• _Task statement_: Would you transcribe the records word for word, please?

• _Data listing_:

•••••

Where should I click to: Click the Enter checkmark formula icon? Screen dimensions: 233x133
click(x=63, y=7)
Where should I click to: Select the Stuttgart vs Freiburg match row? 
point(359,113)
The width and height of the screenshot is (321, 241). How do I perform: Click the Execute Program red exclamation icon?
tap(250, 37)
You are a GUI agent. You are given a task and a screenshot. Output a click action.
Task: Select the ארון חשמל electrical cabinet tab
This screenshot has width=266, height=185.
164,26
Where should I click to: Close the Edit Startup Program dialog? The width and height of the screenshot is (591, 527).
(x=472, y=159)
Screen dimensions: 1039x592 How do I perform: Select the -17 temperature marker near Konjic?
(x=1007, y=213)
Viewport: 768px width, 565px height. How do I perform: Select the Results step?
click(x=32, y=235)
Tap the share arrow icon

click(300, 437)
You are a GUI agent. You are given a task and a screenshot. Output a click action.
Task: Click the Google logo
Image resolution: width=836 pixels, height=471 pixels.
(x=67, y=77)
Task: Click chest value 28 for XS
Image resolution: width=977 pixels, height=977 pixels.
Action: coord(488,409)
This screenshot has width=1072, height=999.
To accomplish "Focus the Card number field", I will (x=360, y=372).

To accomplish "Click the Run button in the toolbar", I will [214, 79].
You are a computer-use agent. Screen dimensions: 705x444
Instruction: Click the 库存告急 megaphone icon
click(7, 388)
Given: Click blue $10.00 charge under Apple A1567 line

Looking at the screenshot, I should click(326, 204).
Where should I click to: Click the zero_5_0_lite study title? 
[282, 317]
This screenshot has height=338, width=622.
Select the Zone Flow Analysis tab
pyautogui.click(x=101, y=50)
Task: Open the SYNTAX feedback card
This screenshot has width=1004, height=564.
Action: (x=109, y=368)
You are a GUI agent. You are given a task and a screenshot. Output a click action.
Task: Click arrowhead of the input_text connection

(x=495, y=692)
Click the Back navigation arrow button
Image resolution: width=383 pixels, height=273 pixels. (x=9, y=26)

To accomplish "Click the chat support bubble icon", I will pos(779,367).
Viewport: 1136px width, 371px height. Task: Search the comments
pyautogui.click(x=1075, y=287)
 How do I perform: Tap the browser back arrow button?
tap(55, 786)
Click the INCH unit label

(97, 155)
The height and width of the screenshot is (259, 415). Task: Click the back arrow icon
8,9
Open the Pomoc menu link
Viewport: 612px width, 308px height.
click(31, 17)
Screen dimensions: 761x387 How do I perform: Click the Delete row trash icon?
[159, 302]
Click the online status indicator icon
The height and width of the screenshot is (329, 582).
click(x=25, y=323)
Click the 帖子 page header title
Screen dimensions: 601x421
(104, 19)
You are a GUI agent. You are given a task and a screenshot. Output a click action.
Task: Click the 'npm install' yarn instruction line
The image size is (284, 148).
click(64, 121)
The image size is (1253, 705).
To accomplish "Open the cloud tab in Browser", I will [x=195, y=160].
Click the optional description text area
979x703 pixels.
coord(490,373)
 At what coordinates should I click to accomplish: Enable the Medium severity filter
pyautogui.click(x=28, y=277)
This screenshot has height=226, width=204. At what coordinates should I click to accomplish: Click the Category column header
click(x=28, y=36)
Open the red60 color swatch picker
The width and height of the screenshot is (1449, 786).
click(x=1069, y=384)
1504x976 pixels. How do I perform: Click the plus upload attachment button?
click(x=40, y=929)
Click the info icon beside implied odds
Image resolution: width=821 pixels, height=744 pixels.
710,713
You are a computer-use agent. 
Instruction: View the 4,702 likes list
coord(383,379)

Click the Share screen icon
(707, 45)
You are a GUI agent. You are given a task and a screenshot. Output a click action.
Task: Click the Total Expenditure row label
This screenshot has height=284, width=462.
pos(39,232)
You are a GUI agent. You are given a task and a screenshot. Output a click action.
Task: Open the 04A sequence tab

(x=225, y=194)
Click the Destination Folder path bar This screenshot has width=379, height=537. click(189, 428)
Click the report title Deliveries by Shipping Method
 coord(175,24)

•••••

• _Task output_:
Where should I click to: Click the Enter checkmark formula icon? Screen dimensions: 233x133
click(x=63, y=7)
Where should I click to: Select the Stuttgart vs Freiburg match row? 
point(359,113)
The width and height of the screenshot is (321, 241). How do I perform: Click the Execute Program red exclamation icon?
tap(250, 37)
You are a GUI agent. You are given a task and a screenshot. Output a click action.
Task: Select the ארון חשמל electrical cabinet tab
This screenshot has width=266, height=185.
164,26
Where should I click to: Close the Edit Startup Program dialog? The width and height of the screenshot is (591, 527).
(x=472, y=159)
Screen dimensions: 1039x592 How do I perform: Select the -17 temperature marker near Konjic?
(x=1007, y=213)
Viewport: 768px width, 565px height. How do I perform: Select the Results step?
click(x=32, y=235)
Tap the share arrow icon

click(300, 437)
You are a GUI agent. You are given a task and a screenshot. Output a click action.
Task: Click the Google logo
Image resolution: width=836 pixels, height=471 pixels.
(x=67, y=77)
Task: Click chest value 28 for XS
Image resolution: width=977 pixels, height=977 pixels.
Action: coord(488,409)
This screenshot has width=1072, height=999.
To accomplish "Focus the Card number field", I will (x=360, y=372).

To accomplish "Click the Run button in the toolbar", I will [214, 79].
You are a computer-use agent. Screen dimensions: 705x444
Instruction: Click the 库存告急 megaphone icon
click(7, 388)
Given: Click blue $10.00 charge under Apple A1567 line

Looking at the screenshot, I should click(326, 204).
Where should I click to: Click the zero_5_0_lite study title? 
[282, 317]
This screenshot has height=338, width=622.
Select the Zone Flow Analysis tab
pyautogui.click(x=101, y=50)
Task: Open the SYNTAX feedback card
This screenshot has width=1004, height=564.
Action: (x=109, y=368)
You are a GUI agent. You are given a task and a screenshot. Output a click action.
Task: Click arrowhead of the input_text connection

(x=495, y=692)
Click the Back navigation arrow button
Image resolution: width=383 pixels, height=273 pixels. (x=9, y=26)

To accomplish "Click the chat support bubble icon", I will pos(779,367).
Viewport: 1136px width, 371px height. Task: Search the comments
pyautogui.click(x=1075, y=287)
 How do I perform: Tap the browser back arrow button?
tap(55, 786)
Click the INCH unit label

(97, 155)
The height and width of the screenshot is (259, 415). Task: Click the back arrow icon
8,9
Open the Pomoc menu link
Viewport: 612px width, 308px height.
click(31, 17)
Screen dimensions: 761x387 How do I perform: Click the Delete row trash icon?
[159, 302]
Click the online status indicator icon
The height and width of the screenshot is (329, 582).
click(x=25, y=323)
Click the 帖子 page header title
Screen dimensions: 601x421
(104, 19)
You are a GUI agent. You are given a task and a screenshot. Output a click action.
Task: Click the 'npm install' yarn instruction line
The image size is (284, 148).
click(64, 121)
The image size is (1253, 705).
To accomplish "Open the cloud tab in Browser", I will [x=195, y=160].
Click the optional description text area
979x703 pixels.
coord(490,373)
 At what coordinates should I click to accomplish: Enable the Medium severity filter
pyautogui.click(x=28, y=277)
This screenshot has height=226, width=204. At what coordinates should I click to accomplish: Click the Category column header
click(x=28, y=36)
Open the red60 color swatch picker
The width and height of the screenshot is (1449, 786).
click(x=1069, y=384)
1504x976 pixels. How do I perform: Click the plus upload attachment button?
click(x=40, y=929)
Click the info icon beside implied odds
Image resolution: width=821 pixels, height=744 pixels.
710,713
You are a computer-use agent. 
Instruction: View the 4,702 likes list
coord(383,379)

Click the Share screen icon
(707, 45)
You are a GUI agent. You are given a task and a screenshot. Output a click action.
Task: Click the Total Expenditure row label
This screenshot has height=284, width=462.
pos(39,232)
You are a GUI agent. You are given a task and a screenshot. Output a click action.
Task: Open the 04A sequence tab

(x=225, y=194)
Click the Destination Folder path bar This screenshot has width=379, height=537. click(189, 428)
Click the report title Deliveries by Shipping Method
 coord(175,24)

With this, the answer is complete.